Now comes the distant cannonading, the skirmishing, the advancing musketry, as the curer tells his tale and states his terms. They must know everything, you must enter minutely and confidentially into the state of the markets, the low war prices and the high prices of everything you have to expend. They question you keenly and minutely, discuss the probable terms of opposing curers, and, whatever they may intend to do, take care that you understand they are not going a-begging, but are independent merchants bringing their labour to the best market. Every one has objections which he states volubly, and every one of which, in different mouths, has to be answered separately time after time. They rarely agree the first time of asking, as it would look too easy a victory, and the fact that they may be head over ears in debt to the man before them abates not a jot their self-sufficiency. So they retire to reconsider the question, and have a palaver among themselves. Then they return and restate the various objections, which a mutual confabulation has shown to be most important.

These being answered, the agreement is written out, and then comes the tug of war. Who is to sign first? Not the skipper; it would look as if he had a private object in influencing the crew in favour of this particular curer. No; he won’t! Now, Thoramutch (Norman), says the curer, with a persuasive smile, like the historical spider to the fly. Thoramutch shakes his head and laughs. Ian ! come, now ; you’ll sign. But Black John vouchsafes not a sign of recognition, nor appears to have heard a sound. Murochy and Georish are alike appealed to in vain. An Englishman would have broken his heart, or two or three heads, by this time; but a Scotch curer lays down his pen with a laugh and a joke. “Why won’t they sign?” asks an observant stranger. Who knows? they have no reason; perhaps they wish some more talk just for amusement; perhaps they desire to worry the curer a bit.

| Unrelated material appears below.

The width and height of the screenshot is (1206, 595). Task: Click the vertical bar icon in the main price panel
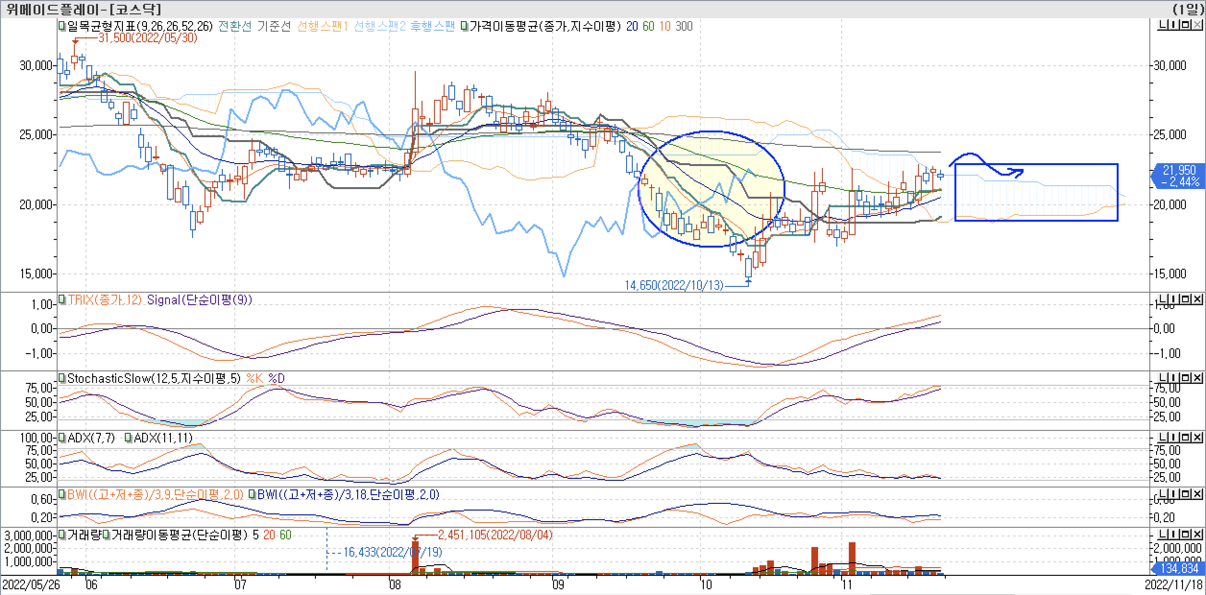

They don’t expect to get any further advantage, but they don’t like to be bound, and have not the moral courage to be first to bind themselves to what afterwards may not prove satisfactory.

At length a most heartrending appeal to some particular friend among the crew, as the curer pushes the pen towards him, induces him to touch the handle, with a look as if it were red-hot iron, and the curer then takes down his name; two or three more follow, and the matter seems settled. Is it? Ian Dhub sits with the same imperturbable face, as if deaf and dumb, and the most feeling appeals won't even elicit a wink. The pen is again laid down, and after an amount of active and passive resistance, sufficient almost to have stayed the advance of a German army, the list of names is complete, and the last hand, which has hitherto lain in the owner’s pocket for fear of being surreptitiously secured, has been induced to touch with the point of its finger the deadly weapon that binds him to fish in No. 10,000 for the season to come. The men rarely sign themselves, although often able to write; touching the pen is considered quite as binding.